If you liked Lila, The Next Chapter columnist Donna Bailey Nurse says you'll love the Canadian novel Clara Callan by Richard B. Wright, which won the Giller Prize when it was published in 2001.
WHY LILA IS A POWERFUL BOOK:
"Marilynne Robinson is very religious, but not in a heavy handed way. She connects spirituality to our secular lives and makes us feel empowered and it reminds us of the sacredness of our everyday lives. In Lila, Robinson takes on hypocrisy about American values. America is supposed to be a very Christian country and America is considered to be the land of the free and the land of opportunity. She also takes on hypocrisy when it comes to race. In Lila, she's saying these people are outside, on the fringes, where there is so much poverty. It speaks to our time today, of course. There's so much poverty today. How can this be happening in such a land of opportunity? As she is a Christian, how can Christians not be reaching out and doing something about it?"

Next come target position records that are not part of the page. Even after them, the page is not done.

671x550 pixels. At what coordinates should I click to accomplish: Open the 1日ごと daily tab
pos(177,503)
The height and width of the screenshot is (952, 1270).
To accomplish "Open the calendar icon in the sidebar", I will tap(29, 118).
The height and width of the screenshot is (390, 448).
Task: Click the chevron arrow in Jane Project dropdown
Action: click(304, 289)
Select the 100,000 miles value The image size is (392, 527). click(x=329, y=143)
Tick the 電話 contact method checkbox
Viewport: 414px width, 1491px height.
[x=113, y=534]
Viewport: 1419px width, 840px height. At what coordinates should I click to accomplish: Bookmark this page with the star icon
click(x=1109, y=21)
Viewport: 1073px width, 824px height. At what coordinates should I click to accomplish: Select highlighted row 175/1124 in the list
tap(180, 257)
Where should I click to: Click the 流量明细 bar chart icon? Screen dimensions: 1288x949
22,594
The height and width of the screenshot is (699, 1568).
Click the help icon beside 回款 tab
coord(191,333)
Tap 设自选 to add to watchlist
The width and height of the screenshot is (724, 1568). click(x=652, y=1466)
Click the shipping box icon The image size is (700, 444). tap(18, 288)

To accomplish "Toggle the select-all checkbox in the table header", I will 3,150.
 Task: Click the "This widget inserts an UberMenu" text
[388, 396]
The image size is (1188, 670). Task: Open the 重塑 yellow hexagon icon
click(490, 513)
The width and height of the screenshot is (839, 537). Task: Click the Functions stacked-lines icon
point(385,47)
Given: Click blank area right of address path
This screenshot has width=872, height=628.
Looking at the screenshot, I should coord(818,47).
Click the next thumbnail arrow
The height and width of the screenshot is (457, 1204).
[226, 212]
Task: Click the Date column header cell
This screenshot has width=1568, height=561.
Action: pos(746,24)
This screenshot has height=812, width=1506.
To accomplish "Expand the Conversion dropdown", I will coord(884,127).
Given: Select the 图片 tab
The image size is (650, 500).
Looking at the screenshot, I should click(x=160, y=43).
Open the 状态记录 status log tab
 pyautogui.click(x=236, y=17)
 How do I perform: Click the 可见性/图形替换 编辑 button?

WHY READERS WHO LIKED LILA SHOULD READ CLARA CALLAN:
"These two female characters - Lila and Clara Callan - are women we think that perhaps we know. Perhaps I took for granted that I understood what was going to happen, and in both stories I was totally taken by surprise. Particularly in Clara Callan. This is a woman living on her own in the 1930s, she's a schoolteacher in small-town Ontario. This is a type and he just blows the type right up and shows us there really is no type. In Lila, the character turns to the Word and gains faith. What happens in this novel is that Clara loses her faith and turns away from the sacred Word, but at the same time she turns to poetry, she turns to novels as a means to finding deep meaning in her life. She thinks about the war, she thinks about race, she thinks about women's lives. It's so much bigger and more human and perhaps more human than we tend to think of it."
Donna Bailey Nurse's comments have been condensed and edited.